Aktbilder abgehängt Peinliche Provinzposse um Nackedeis im Weseler Kreishaus

Meinung | Moers · Bei der Affäre um zwei abgehängte Aktbilder im Kreishaus hat Landrat Ansgar Müller gerade noch die Kurve gekriegt. Obwohl - hat er das wirklich? Zwar dürfen die beiden Gemälde der Moerser Künstlerin Marianne Pütz wieder ausgestellt werden. Aber damit ist lange nicht alles gut. Als sie das Abhängen der strittigen Bilder verfügten, hatten Mitarbeiter der Kreisverwaltung offenbar nichts anderes gemacht, als irgendwelche "Richtlinien" anzuwenden, die für Ausstellungen im Kreishaus gelten. Und was macht Landrat Ansgar Müller? Erstmal lange Zeit gar nichts. Nach etlichen Tagen und Medienberichten fällt ihm dann plötzlich auf, welch künstlerischer Kleingeist in seinem Hause herrscht und greift durch - Motto: Ach, wenn man nicht alles selbst macht . . .

 Eines der betroffenen Bilder: "Der Froschkönig".

Eines der betroffenen Bilder: "Der Froschkönig".

Foto: Pütz

Bei der Affäre um zwei abgehängte Aktbilder im Kreishaus Wesel hat Landrat Ansgar Müller gerade noch die Kurve gekriegt. Obwohl - hat er das wirklich? Zwar dürfen die beiden Gemälde der Moerser Künstlerin Marianne Pütz wieder ausgestellt werden. Aber damit ist lange nicht alles gut.

Als sie das Abhängen der strittigen Bilder verfügten, hatten Mitarbeiter der Kreisverwaltung offenbar nichts anderes gemacht, als irgendwelche "Richtlinien" anzuwenden, die für Ausstellungen im Kreishaus gelten. Und was macht Landrat Ansgar Müller? Erstmal lange Zeit gar nichts. Nach etlichen Tagen und Medienberichten fällt ihm dann plötzlich auf, welch künstlerischer Kleingeist in seinem Hause herrscht und greift durch - Motto: Ach, wenn man nicht alles selbst macht...

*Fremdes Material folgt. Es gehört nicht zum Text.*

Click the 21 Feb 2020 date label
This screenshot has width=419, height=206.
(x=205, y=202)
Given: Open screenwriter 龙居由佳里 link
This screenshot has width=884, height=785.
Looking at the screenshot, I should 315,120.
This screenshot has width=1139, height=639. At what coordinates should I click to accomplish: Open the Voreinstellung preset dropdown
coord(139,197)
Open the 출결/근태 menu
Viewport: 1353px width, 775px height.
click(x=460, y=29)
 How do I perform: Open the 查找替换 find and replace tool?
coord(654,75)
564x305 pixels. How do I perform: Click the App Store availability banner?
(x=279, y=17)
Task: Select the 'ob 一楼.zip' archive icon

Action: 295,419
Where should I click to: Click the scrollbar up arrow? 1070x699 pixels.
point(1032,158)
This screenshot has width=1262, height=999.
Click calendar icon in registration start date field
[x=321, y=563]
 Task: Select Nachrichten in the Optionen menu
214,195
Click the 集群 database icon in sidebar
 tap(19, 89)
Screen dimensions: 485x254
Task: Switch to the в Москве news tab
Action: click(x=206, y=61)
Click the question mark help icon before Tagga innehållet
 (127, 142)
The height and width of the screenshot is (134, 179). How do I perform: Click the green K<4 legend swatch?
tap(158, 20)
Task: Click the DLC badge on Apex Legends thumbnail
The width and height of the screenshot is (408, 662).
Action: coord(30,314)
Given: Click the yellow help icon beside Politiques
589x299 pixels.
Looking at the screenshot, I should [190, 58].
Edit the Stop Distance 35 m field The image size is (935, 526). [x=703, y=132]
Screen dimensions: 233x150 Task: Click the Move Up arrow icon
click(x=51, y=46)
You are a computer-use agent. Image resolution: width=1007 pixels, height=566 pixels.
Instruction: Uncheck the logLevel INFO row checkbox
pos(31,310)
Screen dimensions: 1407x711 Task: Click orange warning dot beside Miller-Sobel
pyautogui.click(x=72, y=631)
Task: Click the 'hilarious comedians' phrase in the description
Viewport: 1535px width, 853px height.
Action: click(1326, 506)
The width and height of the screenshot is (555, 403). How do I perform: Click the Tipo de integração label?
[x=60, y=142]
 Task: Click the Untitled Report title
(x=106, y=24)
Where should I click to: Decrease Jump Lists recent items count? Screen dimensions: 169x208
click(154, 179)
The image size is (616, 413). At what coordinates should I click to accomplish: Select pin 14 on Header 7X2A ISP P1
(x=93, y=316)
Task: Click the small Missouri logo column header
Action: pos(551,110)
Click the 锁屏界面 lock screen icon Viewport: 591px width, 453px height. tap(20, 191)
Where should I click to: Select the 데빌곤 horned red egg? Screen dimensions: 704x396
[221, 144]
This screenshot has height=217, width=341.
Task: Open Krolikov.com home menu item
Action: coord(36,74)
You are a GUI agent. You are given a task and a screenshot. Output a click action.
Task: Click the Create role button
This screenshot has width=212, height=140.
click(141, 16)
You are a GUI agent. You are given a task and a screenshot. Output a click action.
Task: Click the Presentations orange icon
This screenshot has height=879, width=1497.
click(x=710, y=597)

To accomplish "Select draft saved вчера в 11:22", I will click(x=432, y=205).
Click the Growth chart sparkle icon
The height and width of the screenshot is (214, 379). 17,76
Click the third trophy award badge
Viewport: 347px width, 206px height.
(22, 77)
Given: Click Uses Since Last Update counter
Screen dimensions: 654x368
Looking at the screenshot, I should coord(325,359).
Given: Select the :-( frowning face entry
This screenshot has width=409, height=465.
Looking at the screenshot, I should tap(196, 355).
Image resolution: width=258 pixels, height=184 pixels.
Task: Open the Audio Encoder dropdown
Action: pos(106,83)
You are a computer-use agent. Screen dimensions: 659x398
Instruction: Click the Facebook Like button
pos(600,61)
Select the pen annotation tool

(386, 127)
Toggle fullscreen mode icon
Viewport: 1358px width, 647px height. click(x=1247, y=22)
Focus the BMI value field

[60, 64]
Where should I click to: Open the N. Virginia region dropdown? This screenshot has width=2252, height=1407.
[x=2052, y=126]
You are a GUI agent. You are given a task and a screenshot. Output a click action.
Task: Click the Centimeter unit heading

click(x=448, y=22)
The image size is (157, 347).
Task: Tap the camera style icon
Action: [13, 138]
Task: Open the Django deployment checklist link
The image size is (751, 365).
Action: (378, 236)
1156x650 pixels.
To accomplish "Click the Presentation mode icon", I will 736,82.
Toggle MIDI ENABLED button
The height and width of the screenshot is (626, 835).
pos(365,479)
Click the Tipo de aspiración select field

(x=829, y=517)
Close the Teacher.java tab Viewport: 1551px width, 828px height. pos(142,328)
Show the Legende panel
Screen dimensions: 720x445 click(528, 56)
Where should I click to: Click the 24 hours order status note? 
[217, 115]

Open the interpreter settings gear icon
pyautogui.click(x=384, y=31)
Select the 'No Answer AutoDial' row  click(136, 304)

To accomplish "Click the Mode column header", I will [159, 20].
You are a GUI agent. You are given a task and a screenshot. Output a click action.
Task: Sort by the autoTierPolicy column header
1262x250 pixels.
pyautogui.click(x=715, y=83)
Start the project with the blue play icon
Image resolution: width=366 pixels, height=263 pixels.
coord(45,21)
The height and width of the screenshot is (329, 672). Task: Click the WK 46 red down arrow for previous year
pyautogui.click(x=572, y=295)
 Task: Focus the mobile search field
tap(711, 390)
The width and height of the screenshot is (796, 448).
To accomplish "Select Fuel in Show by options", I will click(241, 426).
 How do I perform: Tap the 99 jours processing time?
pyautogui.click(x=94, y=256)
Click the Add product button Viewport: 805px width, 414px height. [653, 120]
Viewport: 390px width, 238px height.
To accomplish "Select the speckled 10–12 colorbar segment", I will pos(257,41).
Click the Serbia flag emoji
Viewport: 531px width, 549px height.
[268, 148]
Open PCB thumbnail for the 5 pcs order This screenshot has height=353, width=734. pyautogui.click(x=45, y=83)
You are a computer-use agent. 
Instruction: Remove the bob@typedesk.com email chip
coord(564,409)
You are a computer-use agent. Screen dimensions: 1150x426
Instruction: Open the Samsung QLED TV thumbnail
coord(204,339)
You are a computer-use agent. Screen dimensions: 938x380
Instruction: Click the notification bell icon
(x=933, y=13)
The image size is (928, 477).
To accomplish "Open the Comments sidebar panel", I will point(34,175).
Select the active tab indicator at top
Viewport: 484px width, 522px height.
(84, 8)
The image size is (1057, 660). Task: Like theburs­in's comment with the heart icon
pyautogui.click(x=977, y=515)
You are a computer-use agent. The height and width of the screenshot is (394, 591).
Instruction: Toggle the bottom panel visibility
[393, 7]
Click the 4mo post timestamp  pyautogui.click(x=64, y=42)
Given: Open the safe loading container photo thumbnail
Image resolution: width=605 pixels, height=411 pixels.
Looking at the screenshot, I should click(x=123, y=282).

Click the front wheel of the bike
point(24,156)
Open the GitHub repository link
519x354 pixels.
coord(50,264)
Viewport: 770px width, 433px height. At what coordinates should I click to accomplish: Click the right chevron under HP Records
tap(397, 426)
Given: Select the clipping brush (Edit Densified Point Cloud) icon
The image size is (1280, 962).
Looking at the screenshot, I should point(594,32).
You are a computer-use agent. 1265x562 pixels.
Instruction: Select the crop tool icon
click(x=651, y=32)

Sehr überzeugend ist das nicht. Umso weniger, als der Landrat seinen Mitarbeitern (insbesondere der Gleichstellungsbeauftragten) den Schwarzen Peter zuschiebt und sie wie die Deppen dastehen lässt. Es hätte gereicht, hätte Müller etwas gesagt wie: "Wir haben einen Fehler gemacht und bügeln das aus." Er hätte sogar sagen können: "Tut mir Leid, man mag uns für provinziell und gestrig halten, aber das ist nun einmal unser Standpunkt zu Aktbildern" - um hinterher intern zu klären, was man künftig anders und besser machen kann. Aber nein, Müller wäscht sich selbst rein und haut seine Leute in die Pfanne. Das ist schlechter Stil.

Was mich bei der Nackedei-Posse am meisten ärgerte, war nicht einmal das Abhängen der Bilder als solches, sondern die haarsträubenden Begründungen dafür. Da war zum Beispiel von "Rücksicht auf die unterschiedlichsten Besucher und Besucherinnen" die Rede. Ich weiß nicht, wer das Kreishaus so besucht. Ich gehe aber davon aus, dass es erwachsene, mündige Menschen sind, die selbst entscheiden können, was sie als sexistisch und anstößig empfinden.

Ich möchte mir jedenfalls verbitten, mich durch andere vor jedweder Kunst zu "schützen", aus welchen Gründen auch immer. Ich möchte kritisieren, mich aufregen und ärgern dürfen. So ist Kunst nun einmal. Die Reihenfolge lautet: Erst schauen, dann diskutieren, vielleicht sogar protestieren, dann - unter Umständen - wieder entfernen. Will sich die Kreisverwaltung nicht darauf einlassen, sollte sie auf Ausstellungen vielleicht ganz verzichten. Das wäre für die Künstler im Kreis (und Menschen, die sich dafür halten) natürlich ein Schlag. "Man ist ja froh, überhaupt ausstellen zu können" war ein Satz, den wir im Zuge der Aktbild-Affäre so oder ähnlich öfter zu hören bekamen. Was von anderen Künstlern nicht zu vernehmen war, war Kritik am Gebaren der Kreisverwaltung. Kein Wort der Empörung, kein Funken der Solidarität mit der betroffenen Künstlerin. Lieber schweigen als etwas Falsches sagen. Wie traurig.